What makes you special? What makes any particular person special? What does the word special really mean to you? Who struggles with whether or not they feel special? Do we define our sense of whether or not we are special based on how others react to us? Is it our brains that make us special? Is it our visual appearance that makes a person special? Is it who a person is married to that makes one person more seemingly special than another person? Is it money that defines whether one person is seemingly more special than other? Is it celebrity? Is it how you carry yourself? Communication skills? Are you considered special depending on who you are friends with? Does it have to do with how funny you are? Your personality? Is it what you know or who you know? Is it the clothes a person wears? What is it?
Is being special based on how one views one’s own self or how another views us, or is it some combination thereof? Can you feel special in one context and yet not in another? Let’s say for an example the teenage girl that feels special when she is playing basketball but when she is in the classroom at school and her grades are low, she does not feel so special. What about the man that feels special at work as he has accomplished quite a bit through the years but at home he does not have a good relationship with his wife nor his children. Perhaps he does not feel special in the context of his home. Are there people that feel special in all aspects of their life? Are there people that do not feel special at all?

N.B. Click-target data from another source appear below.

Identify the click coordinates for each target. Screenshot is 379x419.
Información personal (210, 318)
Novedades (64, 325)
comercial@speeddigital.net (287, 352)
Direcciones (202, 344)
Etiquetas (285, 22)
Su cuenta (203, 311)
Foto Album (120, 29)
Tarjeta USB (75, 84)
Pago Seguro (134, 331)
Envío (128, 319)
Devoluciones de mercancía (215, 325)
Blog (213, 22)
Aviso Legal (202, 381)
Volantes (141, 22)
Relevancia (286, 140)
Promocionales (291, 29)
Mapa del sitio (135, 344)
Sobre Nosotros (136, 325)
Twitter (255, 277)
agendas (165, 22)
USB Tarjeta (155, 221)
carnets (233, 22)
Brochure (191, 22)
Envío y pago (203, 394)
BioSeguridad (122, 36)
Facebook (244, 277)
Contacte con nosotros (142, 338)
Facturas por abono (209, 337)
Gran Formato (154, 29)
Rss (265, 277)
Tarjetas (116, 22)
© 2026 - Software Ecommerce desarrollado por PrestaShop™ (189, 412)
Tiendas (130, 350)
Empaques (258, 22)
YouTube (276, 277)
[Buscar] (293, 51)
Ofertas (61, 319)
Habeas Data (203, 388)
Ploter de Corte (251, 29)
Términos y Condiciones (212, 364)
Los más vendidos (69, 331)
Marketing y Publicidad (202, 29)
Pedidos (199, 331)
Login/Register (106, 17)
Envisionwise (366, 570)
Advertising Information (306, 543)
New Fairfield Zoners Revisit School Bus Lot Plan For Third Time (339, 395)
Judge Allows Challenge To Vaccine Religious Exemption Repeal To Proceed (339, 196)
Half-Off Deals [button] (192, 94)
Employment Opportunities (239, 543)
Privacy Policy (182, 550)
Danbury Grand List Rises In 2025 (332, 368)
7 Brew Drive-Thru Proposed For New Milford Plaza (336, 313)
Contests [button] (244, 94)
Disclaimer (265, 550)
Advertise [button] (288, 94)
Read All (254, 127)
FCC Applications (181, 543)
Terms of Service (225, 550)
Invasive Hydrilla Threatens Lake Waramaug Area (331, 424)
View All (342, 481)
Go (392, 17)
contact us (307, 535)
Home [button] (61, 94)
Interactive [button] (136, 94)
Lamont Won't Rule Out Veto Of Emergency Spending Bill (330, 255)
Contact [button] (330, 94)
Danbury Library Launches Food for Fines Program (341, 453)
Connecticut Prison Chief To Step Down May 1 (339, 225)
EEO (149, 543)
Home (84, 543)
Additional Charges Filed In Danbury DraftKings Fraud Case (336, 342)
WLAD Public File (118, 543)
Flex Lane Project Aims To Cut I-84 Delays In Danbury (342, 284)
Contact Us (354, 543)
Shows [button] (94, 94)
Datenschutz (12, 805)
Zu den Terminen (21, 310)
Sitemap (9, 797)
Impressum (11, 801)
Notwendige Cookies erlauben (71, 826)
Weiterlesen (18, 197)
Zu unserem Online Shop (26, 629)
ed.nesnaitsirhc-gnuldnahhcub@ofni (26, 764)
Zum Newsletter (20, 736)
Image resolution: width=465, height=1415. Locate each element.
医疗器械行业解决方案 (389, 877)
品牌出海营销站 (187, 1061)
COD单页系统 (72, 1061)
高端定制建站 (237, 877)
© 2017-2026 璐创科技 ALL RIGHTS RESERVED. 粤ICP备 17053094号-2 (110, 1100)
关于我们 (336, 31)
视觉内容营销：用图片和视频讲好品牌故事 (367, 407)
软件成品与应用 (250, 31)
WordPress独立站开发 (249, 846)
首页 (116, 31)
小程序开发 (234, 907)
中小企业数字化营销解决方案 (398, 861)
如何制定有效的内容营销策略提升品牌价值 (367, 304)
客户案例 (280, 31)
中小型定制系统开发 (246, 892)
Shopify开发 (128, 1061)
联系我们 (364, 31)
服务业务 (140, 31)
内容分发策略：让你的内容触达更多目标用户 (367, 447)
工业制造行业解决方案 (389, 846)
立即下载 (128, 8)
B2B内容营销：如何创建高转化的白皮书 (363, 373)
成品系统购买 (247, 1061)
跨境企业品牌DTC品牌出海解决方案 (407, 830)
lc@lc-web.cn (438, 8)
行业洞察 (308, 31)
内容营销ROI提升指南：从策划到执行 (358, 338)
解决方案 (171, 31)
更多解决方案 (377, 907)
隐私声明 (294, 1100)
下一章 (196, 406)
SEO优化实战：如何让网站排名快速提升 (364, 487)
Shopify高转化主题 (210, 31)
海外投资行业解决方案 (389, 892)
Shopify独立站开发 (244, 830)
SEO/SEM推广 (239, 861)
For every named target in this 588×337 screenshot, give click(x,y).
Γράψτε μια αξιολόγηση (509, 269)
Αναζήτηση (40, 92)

What about a person’s age? Does the older we get make us appear less special or more special to others, or to one’s own self? Perhaps it depends on the context? Let us say for an example, if you are a 24 year old woman going to a dance club on a weekend evening, would you be more likely to get into the club that has a very long line out front if you approached the person guarding the door and asked if you could bypass the line with your fellow youthful girlfriends or rather if the 40 something year old woman and her friends went to this same club? Is the 24 year old more special than the 40 something year old in this context? As an interesting social experiment about what may or may not be perceived as ‘special’, your very own Dr. Karen along with her fellow intellectual and social experimental associates went to a dance club when there was indeed a very long line outside. Upon sharing with the person that gets to make the decisions of who gets to enter and who does not I shared who I am. And what do you think happened? Do you think that a 40 something professionally dressed woman and her colleagues could simply bypass a line of a wide range of ages of males and females scantily clad? What if to make matters seemingly worse this group of therapists brought their husbands with them as well, therefore there is no way that there could be any misrepresenting what their intentions were as to why they were going into the club. Is the age old thought true that what makes a woman special is being young, single, and barely dressed, especially in an environment such as getting into a club? Many women report feeling less special as they age.
Would you like to know the outcome or shall I let you create your own opinion? The outcome was that myself, my associates, and our willing partners in this social experiment did not have to wait on line even but for one moment. We were all ushered in immediately when I told the “decision maker” who I am. So, again, I ask you, what made myself and my associates more special in that moment then all the others that had to wait on line? Perhaps it may be another 20 or so years till my name and a dance club are in the same sentence, but I must admit, a truly lovely evening was had, breaking out my 80’s moves was certainly fun.
I hope you enjoyed this mini exercise of thinking about the idea of what makes a person special. You can create your own analysis and opinion. The point in sharing this social experiment is that perhaps it shall lead you to consider what is special about you to help yourself to take the time to be proud of just being you. YOU are special in your own way, are you not? Think about in what ways you are special and choose to feel good about who you are and relish in the joy of you!